Answer:
The normal vector of the plane is the vector pointing from the midpoint to A.
The equation of the plane is
(-3.5)(x)+(1.5)(y)+(2.5)(z) -(-3.5)(0.5) -(1.5)(2.5) -(2.5)(0.5) = 0
Step-by-step explanation:
The set of all points equidistant from A(-3, 4, 3) and B(4, 1, -2) is a plane. The equation of this plane can be found using the midpoint of the line segment connecting A and B and the vector pointing from the midpoint to A (or B), which is perpendicular to the plane.
The midpoint of the line segment connecting A and B is given by:
((-3 + 4)/2, (4 + 1)/2, (3 + -2)/2) = (0.5, 2.5, 0.5)
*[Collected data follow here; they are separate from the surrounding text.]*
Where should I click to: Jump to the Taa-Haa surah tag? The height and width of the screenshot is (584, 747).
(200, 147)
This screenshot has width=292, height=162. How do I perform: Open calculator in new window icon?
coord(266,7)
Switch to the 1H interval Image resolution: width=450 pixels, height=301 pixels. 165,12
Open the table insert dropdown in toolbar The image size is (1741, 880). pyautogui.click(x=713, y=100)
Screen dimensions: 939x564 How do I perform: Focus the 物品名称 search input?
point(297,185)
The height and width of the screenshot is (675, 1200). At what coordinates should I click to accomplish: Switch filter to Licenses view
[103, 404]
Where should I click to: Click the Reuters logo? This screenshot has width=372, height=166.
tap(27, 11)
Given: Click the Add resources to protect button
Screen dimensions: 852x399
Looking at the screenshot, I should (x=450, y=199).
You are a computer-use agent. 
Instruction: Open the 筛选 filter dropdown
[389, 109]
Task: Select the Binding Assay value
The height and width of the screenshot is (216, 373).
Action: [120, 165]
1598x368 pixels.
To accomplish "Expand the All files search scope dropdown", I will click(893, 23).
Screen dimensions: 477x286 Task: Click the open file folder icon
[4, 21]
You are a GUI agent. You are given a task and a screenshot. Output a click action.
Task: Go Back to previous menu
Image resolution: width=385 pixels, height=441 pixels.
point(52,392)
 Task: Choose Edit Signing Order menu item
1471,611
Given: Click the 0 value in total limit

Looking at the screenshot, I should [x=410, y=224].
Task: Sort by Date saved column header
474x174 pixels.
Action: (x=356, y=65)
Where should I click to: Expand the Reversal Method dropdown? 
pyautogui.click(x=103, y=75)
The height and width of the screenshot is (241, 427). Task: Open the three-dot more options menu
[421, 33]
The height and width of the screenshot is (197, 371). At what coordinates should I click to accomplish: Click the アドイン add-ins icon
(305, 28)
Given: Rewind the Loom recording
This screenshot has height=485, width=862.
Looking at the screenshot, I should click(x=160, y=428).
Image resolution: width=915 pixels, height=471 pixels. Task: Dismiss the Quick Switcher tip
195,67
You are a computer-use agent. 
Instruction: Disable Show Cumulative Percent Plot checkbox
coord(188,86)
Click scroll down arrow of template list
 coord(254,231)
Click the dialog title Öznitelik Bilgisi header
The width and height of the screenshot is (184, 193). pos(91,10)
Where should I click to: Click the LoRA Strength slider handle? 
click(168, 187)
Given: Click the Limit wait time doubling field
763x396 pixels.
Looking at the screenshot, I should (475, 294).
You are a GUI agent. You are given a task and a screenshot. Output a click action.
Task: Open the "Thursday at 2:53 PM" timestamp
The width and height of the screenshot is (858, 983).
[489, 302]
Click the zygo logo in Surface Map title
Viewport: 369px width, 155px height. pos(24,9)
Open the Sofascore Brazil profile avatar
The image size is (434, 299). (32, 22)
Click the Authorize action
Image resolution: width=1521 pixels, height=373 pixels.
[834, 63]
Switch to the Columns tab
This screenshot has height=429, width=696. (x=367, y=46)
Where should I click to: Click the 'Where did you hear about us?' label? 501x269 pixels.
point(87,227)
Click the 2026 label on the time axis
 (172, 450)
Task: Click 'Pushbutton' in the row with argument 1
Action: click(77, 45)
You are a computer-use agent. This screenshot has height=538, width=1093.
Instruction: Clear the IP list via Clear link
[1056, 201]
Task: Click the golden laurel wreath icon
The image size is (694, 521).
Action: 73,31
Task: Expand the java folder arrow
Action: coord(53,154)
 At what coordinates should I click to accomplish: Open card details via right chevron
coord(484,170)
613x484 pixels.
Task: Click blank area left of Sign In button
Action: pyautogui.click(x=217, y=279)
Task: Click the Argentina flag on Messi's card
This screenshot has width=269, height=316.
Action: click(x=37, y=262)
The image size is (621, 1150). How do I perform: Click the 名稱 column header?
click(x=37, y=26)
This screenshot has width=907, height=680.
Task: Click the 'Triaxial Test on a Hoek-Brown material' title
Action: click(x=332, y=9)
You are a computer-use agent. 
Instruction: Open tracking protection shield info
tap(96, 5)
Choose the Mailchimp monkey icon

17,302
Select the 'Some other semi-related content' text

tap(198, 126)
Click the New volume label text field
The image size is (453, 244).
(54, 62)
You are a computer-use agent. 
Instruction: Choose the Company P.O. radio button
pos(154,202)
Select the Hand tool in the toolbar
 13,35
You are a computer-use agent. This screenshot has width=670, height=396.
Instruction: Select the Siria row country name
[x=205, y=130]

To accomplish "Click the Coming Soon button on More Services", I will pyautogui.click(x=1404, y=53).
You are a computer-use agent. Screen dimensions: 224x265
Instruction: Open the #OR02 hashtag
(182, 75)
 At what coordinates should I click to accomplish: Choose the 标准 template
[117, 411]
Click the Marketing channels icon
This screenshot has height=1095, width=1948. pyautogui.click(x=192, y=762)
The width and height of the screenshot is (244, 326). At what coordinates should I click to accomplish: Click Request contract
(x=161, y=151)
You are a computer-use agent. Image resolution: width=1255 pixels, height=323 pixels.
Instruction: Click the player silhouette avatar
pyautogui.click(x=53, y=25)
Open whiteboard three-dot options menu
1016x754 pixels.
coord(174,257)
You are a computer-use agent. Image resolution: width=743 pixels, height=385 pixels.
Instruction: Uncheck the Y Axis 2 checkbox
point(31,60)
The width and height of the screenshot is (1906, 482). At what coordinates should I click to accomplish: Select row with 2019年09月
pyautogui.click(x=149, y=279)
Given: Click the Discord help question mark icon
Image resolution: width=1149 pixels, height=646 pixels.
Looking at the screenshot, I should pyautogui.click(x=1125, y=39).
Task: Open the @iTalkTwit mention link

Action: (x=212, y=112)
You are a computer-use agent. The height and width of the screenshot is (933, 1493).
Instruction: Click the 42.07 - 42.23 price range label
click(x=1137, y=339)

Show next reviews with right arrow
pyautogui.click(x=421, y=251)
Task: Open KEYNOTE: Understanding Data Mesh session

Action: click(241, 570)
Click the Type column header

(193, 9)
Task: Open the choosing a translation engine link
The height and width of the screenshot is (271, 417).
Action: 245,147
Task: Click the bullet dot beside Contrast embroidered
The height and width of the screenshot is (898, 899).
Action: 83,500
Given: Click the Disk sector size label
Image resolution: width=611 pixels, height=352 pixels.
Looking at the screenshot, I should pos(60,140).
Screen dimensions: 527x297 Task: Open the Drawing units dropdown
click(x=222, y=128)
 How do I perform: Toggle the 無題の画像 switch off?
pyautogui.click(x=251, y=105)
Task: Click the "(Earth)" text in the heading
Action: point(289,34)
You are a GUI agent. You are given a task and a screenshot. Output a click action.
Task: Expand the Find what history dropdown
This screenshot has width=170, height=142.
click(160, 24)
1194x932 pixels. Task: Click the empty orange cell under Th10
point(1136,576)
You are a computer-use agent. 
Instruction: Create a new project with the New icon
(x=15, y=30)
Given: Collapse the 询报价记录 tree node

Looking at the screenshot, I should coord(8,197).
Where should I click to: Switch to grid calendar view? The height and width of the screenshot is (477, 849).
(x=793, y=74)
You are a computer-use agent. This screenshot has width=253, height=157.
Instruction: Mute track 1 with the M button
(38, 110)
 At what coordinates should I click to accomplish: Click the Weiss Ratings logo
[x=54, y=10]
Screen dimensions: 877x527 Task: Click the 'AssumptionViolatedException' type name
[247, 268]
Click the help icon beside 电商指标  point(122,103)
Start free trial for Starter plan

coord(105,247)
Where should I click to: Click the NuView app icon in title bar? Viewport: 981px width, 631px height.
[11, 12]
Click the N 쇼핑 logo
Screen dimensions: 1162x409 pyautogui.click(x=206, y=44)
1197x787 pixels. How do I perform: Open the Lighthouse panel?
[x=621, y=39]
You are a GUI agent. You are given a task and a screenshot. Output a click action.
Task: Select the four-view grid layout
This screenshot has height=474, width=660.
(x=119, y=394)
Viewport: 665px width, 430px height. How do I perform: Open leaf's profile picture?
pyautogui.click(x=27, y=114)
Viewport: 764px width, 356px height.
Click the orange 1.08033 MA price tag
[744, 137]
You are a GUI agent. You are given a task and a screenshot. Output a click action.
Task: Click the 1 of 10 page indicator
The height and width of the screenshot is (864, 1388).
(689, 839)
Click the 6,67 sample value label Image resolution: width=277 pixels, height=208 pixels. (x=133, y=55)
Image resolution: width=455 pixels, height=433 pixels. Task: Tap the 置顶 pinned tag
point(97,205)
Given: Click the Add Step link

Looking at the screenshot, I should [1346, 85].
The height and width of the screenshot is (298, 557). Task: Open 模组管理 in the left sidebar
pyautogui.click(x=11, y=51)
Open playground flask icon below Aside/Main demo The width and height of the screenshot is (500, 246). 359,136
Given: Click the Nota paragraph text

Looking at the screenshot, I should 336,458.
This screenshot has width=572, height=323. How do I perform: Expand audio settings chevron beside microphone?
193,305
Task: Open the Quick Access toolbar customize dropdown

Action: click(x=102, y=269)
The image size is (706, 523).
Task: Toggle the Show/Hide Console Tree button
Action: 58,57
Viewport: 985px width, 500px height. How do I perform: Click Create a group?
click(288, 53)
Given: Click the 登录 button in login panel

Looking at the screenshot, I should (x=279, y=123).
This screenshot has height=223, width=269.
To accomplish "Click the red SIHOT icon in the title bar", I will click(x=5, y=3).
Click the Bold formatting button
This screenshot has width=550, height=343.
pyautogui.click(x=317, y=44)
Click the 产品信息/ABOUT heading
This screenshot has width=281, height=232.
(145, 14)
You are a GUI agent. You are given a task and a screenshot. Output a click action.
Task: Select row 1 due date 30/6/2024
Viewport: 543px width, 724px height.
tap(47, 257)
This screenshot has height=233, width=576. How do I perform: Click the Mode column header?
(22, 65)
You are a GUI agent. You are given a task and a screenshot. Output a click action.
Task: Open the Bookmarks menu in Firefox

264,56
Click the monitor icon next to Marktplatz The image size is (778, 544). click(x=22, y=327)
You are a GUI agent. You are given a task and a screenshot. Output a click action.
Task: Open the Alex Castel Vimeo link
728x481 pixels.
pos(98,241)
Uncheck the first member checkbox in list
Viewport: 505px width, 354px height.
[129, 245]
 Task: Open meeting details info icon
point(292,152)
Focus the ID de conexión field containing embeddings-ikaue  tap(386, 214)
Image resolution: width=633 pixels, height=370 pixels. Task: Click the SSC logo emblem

The vector pointing from the midpoint to A is given by:
(-3 - 0.5, 4 - 2.5, 3 - 0.5) = (-3.5, 1.5, 2.5)
The normal vector of the plane is the vector pointing from the midpoint to A.
The equation of the plane is
(-3.5)(x)+(1.5)(y)+(2.5)(z) -(-3.5)(0.5) -(1.5)(2.5) -(2.5)(0.5) = 0
The set of all points equidistant from A and B is a plane perpendicular to the vector AB, with the equation above.